Il “Rinascimento” che se ne sbatte
In Francia si propone una scrematura della società per anzianità e malattia. L’Italia per ora resiste ai finti illuministi che teorizzano un diritto legale alla morte. Elogio del nostro ultimo residuo umanistico
Quasi incredibile, ma è così. L’Assemblea nazionale, in Francia, discute oggi una legge per assicurare il diritto alla morte dei vecchi o dei malati terminali in preda a sofferenza. Oggi. E tutti abbiamo saputo che la grande scrematura dei vecchi, nella stagione pandemica, è divenuta come previsto una realtà, basta esaminare il macabro “sollievo” che ne deriva ai bilanci degli enti di previdenza. Al tempo stesso, ci gloriamo di una battaglia per la vita, preminentemente dei vecchi, che ci ha costretti a immensi sacrifici in nome anche e sopra tutto della loro salute, consideriamo l’ostinazione contro un virus che colpisce la vita dei vecchi in larghissima misura come una conquista di civiltà, una prova di compassione, una misura di razionale equilibrio di società aperte, pulsanti, proiettate verso il futuro ma preoccupate di onorare passato e memoria nelle generazioni.

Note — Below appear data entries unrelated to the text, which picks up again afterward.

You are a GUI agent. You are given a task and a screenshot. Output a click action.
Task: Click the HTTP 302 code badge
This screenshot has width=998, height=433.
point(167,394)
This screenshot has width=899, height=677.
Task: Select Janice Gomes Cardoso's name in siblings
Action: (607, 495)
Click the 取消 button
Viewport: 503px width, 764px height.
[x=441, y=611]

Noti economisti e socio-antropologi come Jacques Attali e Alain Minc, secondo quanto denunciava due giorni fa sul Figaro Michel Houellebecq, si erano posti il problema della scrematura per anzianità e malattia (sinonimi quasi sempre) dell’umanità vivente, e lo avevano risolto mettendo la compassione e il rispetto dietro al criterio dello sviluppo e della vitalità sociale generale, e non per cattiveria, semmai per malinteso senso scientifico del significato di società. Abbiamo respinto con perdite, molte perdite limitate da un grande slancio collettivo, questa concezione cosiddetta libertaria e utilitaristica della vita e della morte in relazione al tempo. Abbiamo stabilito nei fatti che la morte non è né un diritto né un dovere sociale, oltre una certa età in particolare, è un’occorrenza universale che va alleviata quando possibile (ed è quasi sempre possibile) nella zona grigia tra le cure palliative e la rinuncia all’accanimento, il lasciar andare come disdetta e sconfitta. Ma come scritto da un innamorato cinico, e grande aforista, su un muro di Roma a contrasto di una delusione: “La sconfitta non esiste nel cuore di chi se ne sbatte il cazzo”.

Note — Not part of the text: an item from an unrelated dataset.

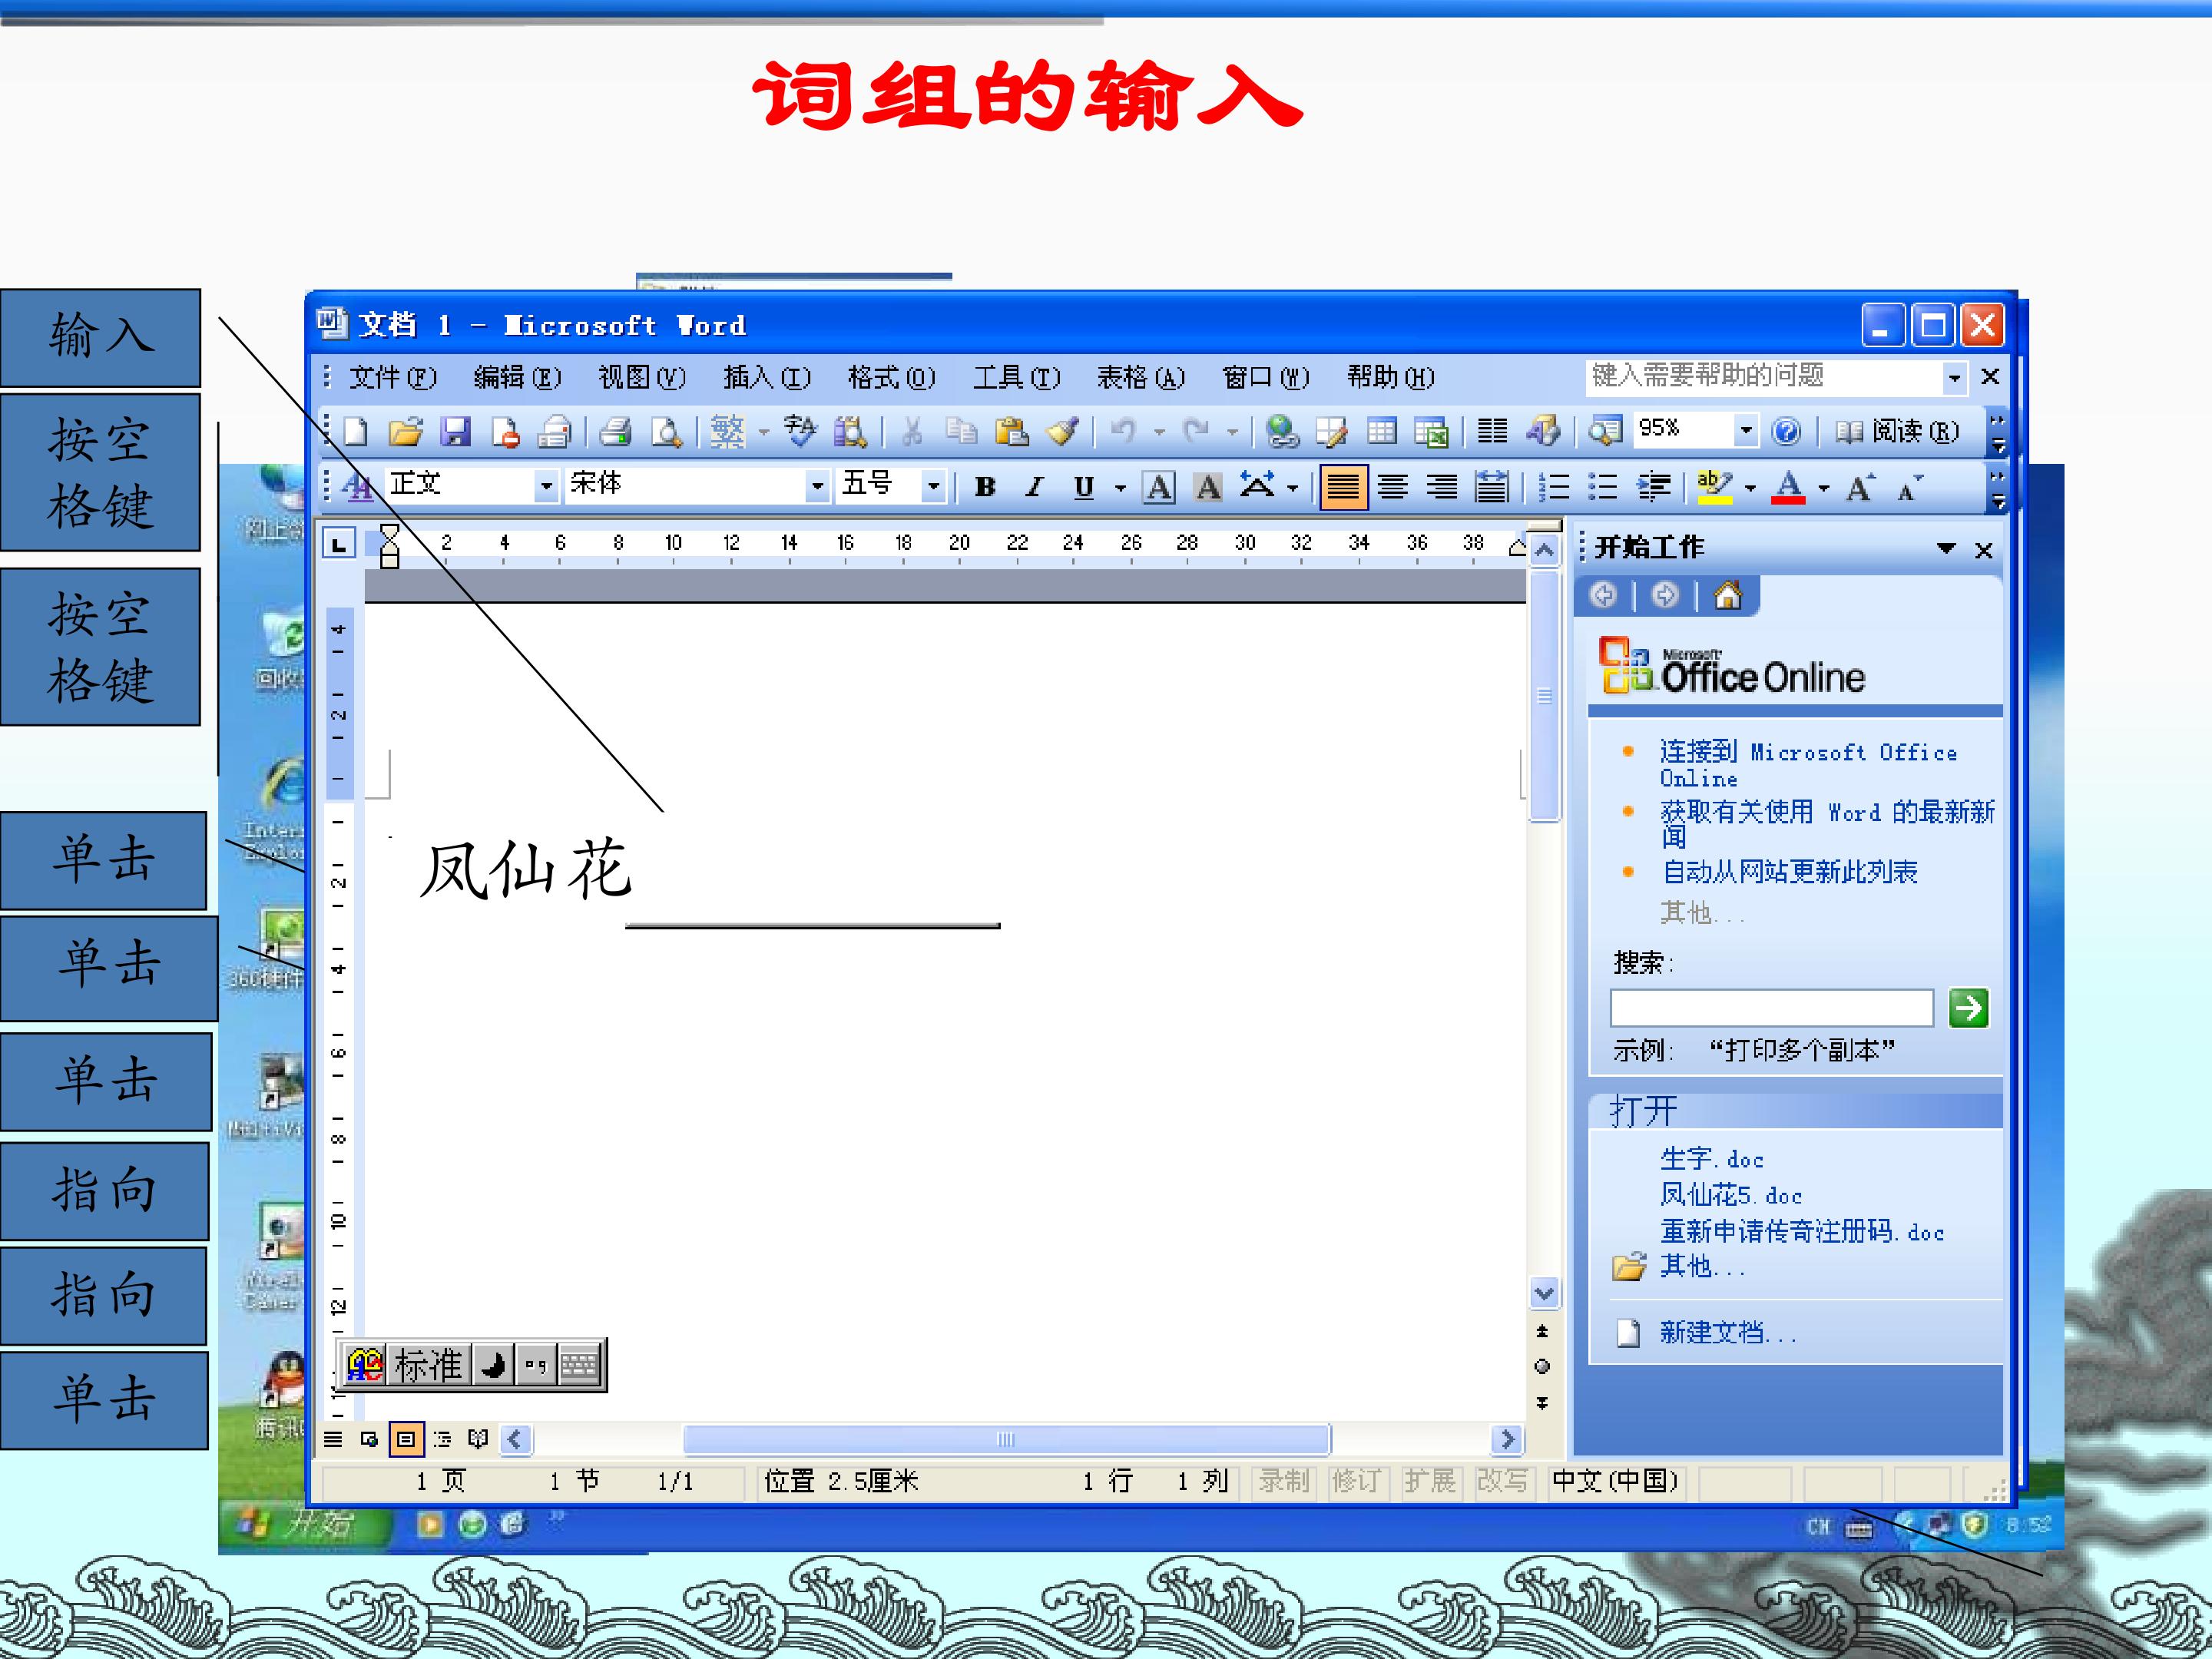Print the document with the printer icon
The image size is (2212, 1659).
tap(615, 432)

E c’è chi di tutte queste preoccupazioni, dal giuramento di Ippocrate con il suo divieto di consegnare al veleno e dare la morte anche a chi lo chieda, fino ai mille struggenti argomenti contrari alla definizione di un diritto legale alla morte, se ne sbatte appunto il cazzo. La legge francese parrebbe destinata a non essere votata, per adesso, e dunque a non passare. L’imbarazzo etico è grandissimo, anche per il momento, per la coincidenza tra l’orrenda morte virale e solitaria di vecchi e fragilissimi e il diritto alla morte teorizzato dai falsi illuministi che oscurano il cielo della dignità. C’è una “facoltà”, nel lasciarsi andare e nel lasciare andare, che vince sulla definizione belluina di un “diritto” sociale e di stato, legale, alla rinuncia a vivere. La facoltà è un atto di libertà e di compassione, il diritto legale è la mortificazione di un antico precetto della civiltà umana da oriente a occidente. Belgio, Olanda e Lussemburgo hanno realizzato speditamente quel diritto, e gli eutanasisti francesi si appellano al loro esempio. C’è per adesso, senza illusione, anche l’esempio dell’Italia, dove il diritto giurisprudenziale ha premiato battaglie ed esperienze-limite del militantismo libertario, ma al crocevia di una legge di stato sulla morte non ci siamo ancora troppo avvicinati. Il Financial Times ci loda per l’avanzamento di protezioni e diritti in favore della gig-economy, dei titolari di “lavoretti”; abbiamo abolito la censura; autorizzate le unioni civili; si discuterà di una legge per limitare i danni delle pratiche omofobe salvaguardando la libertà d’opinione sull’omosessualità: con tutto questo parlare e straparlare di nuovo Rinascimento, tutto sommato teniamoci l’eredità serpeggiante, anche nelle nostre rinunce a legiferare su tutto, del nostro piccolo residuo umanistico.